有用な指標: - IIW炭素当量: $$CE_{IIW} = C + \frac{Mn}{6} + \frac{Cr+Mo+V}{5} + \frac{Ni+Cu}{15}$$ - ドイツのPcm: $$P_{cm} = C + \frac{Si}{30} + \frac{Mn+Cu}{20} + \frac{Cr+Mo+V}{10} + \frac{Ni}{40} + \frac{Nb}{50} + \frac{Ti}{30} + \frac{B}{1000}$$
解釈: - 52100は意図的なクロム含有量のため、通常、計算されたCE/Pcmが51100よりも高くなります; これにより、水素誘発冷間割れや熱影響部でのマルテンサイト形成に対する感受性が高まります。 - 51100は重要なCrを欠いているため、一般的に炭素当量がわずかに低く、溶接がやや容易ですが、高炭素だけでも厳格な管理なしでは溶接が難しいです。 - 実用的なガイダンス:両方のグレードについて、溶接は主要なベアリング表面には避けるべきです。溶接が必要な場合は、予熱、制御されたインターパス温度、低水素電極/フィラー、およびマルテンサイトを焼戻し、残留応力を減少させるための適切なPWHTを使用してください。可能な限り、硬化前に最終的な形状を作成するか、機械的接合方法を使用してください。
6. 腐食と表面保護
- 52100も51100もステンレスではありません; 両方とも腐食に対して感受性があります。52100のクロムはステンレス性能を提供するのに十分なレベルではありません。
- 一般的な保護手段:
- 一般的な腐食保護のための塗装、リン酸処理、油塗布、およびメッキ(例:亜鉛)。
- 摩耗抵抗のための局所的な炭化/クロム化またはケース硬化および腐食保護のための犠牲コーティング。

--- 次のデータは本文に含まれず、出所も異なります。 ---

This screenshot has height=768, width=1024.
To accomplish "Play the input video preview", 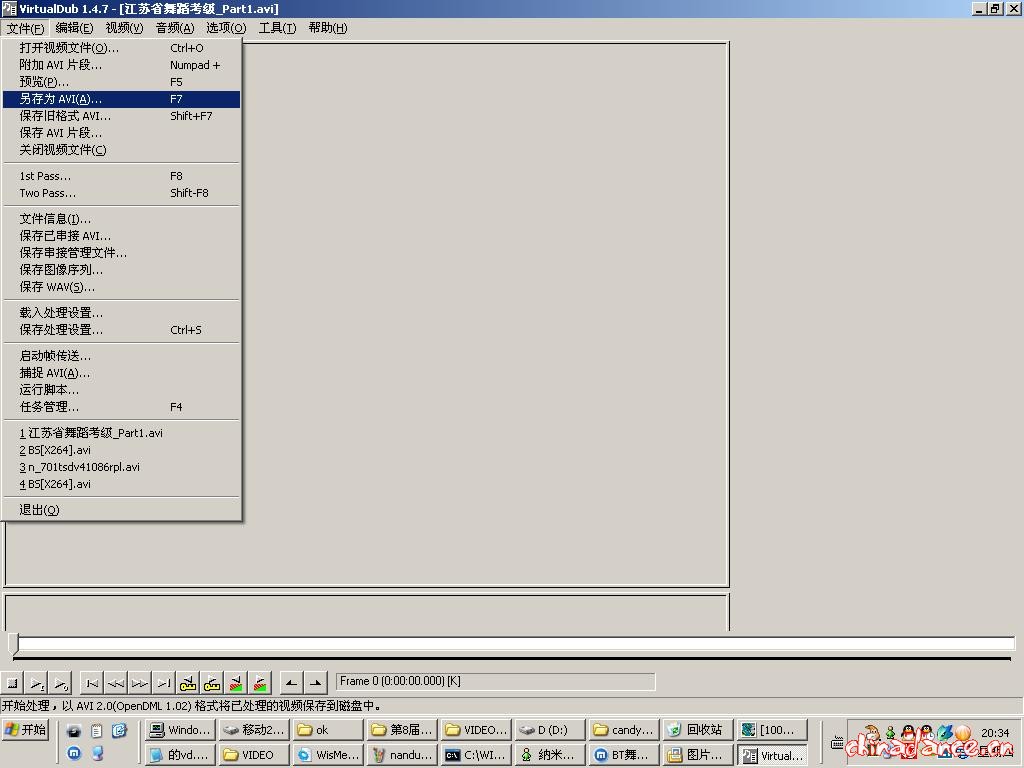I will point(37,684).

- PREN(ピッティング抵抗等価数)は、これらのグレードがステンレス合金でないため適用されません。参考までに、PRENは次のように定義されます: $$\text{PREN} = \text{Cr} + 3.3 \times \text{Mo} + 16 \times \text{N}$$ しかし、これは重要なCr、Mo、およびNを含むステンレス鋼に適用され、52100/51100には適用されません。
7. 加工、加工性、および成形性
- 加工性:
- アニーリング状態では、両方とも標準の高速鋼またはカーバイド工具で加工できます。51100(低合金含有量)は通常、クロムが工具の摩耗と加工硬化傾向を増加させるため、52100よりもわずかに良好な加工性を提供します。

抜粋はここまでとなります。